■ Exercise goal: Would you transcribe exactly the lines below, starting at the one that contains "Instruction: Click the app icon in title bar" and ending with the last line, both included? Leave out all other lines.

....................

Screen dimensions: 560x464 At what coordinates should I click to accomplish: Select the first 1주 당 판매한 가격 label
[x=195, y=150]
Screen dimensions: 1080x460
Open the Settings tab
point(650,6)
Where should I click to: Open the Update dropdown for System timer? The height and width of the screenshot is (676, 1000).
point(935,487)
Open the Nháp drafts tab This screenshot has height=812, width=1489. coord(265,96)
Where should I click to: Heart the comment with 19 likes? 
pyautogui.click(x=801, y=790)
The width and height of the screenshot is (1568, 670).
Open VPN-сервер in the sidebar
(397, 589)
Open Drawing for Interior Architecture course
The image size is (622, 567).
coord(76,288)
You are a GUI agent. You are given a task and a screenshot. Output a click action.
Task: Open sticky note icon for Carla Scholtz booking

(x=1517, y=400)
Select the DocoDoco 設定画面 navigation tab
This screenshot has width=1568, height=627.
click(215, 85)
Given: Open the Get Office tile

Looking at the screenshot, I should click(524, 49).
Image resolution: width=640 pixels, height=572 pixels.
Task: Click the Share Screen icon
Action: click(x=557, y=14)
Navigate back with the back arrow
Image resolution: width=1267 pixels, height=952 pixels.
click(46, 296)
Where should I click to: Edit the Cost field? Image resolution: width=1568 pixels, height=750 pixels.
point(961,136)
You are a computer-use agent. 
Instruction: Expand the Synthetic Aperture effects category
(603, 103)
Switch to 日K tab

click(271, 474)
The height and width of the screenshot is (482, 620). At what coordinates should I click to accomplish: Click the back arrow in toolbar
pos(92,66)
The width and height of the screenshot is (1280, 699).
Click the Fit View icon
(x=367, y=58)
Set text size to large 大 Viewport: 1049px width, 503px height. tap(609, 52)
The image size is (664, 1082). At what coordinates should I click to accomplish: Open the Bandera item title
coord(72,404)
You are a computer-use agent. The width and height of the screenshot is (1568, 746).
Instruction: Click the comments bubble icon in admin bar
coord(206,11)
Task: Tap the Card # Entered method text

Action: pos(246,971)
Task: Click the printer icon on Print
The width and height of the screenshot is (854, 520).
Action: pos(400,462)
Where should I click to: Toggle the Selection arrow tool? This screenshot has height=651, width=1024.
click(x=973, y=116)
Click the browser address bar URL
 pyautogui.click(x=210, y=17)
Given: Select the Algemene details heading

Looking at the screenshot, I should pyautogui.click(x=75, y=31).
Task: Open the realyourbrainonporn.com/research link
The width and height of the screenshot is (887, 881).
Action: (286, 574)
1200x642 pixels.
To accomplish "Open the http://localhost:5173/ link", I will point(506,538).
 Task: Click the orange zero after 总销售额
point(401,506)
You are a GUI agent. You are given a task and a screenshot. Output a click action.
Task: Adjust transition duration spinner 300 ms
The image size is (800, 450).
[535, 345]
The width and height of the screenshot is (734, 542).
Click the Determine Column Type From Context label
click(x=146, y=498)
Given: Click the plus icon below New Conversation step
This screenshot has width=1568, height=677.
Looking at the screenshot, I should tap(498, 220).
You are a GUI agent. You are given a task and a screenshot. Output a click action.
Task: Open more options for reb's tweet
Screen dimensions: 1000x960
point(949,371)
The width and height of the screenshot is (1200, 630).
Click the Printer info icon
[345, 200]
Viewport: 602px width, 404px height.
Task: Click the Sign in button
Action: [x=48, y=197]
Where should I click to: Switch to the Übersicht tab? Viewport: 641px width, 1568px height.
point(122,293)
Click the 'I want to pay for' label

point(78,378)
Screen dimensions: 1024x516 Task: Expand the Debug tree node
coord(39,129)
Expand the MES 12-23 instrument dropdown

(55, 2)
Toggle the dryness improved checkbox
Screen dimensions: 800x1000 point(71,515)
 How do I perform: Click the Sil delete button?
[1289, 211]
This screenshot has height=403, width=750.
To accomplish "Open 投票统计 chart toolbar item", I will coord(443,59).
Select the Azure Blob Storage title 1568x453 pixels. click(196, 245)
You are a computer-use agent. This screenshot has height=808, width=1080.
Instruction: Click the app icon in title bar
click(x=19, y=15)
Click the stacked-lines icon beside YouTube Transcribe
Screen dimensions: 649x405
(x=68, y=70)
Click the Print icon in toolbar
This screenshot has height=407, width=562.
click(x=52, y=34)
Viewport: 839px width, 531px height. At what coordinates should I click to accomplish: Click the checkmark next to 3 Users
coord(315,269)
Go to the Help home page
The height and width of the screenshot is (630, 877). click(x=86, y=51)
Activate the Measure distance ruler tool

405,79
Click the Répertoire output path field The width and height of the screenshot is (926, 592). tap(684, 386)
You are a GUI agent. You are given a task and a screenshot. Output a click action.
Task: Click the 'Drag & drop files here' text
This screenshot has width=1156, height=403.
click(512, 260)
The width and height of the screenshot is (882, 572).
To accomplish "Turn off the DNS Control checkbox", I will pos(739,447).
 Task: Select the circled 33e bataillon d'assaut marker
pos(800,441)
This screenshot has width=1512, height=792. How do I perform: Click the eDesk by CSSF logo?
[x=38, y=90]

....................

■ Answer area:
Instruction: Click the app icon in title bar
click(x=19, y=15)
Click the stacked-lines icon beside YouTube Transcribe
Screen dimensions: 649x405
(x=68, y=70)
Click the Print icon in toolbar
This screenshot has height=407, width=562.
click(x=52, y=34)
Viewport: 839px width, 531px height. At what coordinates should I click to accomplish: Click the checkmark next to 3 Users
coord(315,269)
Go to the Help home page
The height and width of the screenshot is (630, 877). click(x=86, y=51)
Activate the Measure distance ruler tool

405,79
Click the Répertoire output path field The width and height of the screenshot is (926, 592). tap(684, 386)
You are a GUI agent. You are given a task and a screenshot. Output a click action.
Task: Click the 'Drag & drop files here' text
This screenshot has width=1156, height=403.
click(512, 260)
The width and height of the screenshot is (882, 572).
To accomplish "Turn off the DNS Control checkbox", I will pos(739,447).
 Task: Select the circled 33e bataillon d'assaut marker
pos(800,441)
This screenshot has width=1512, height=792. How do I perform: Click the eDesk by CSSF logo?
[x=38, y=90]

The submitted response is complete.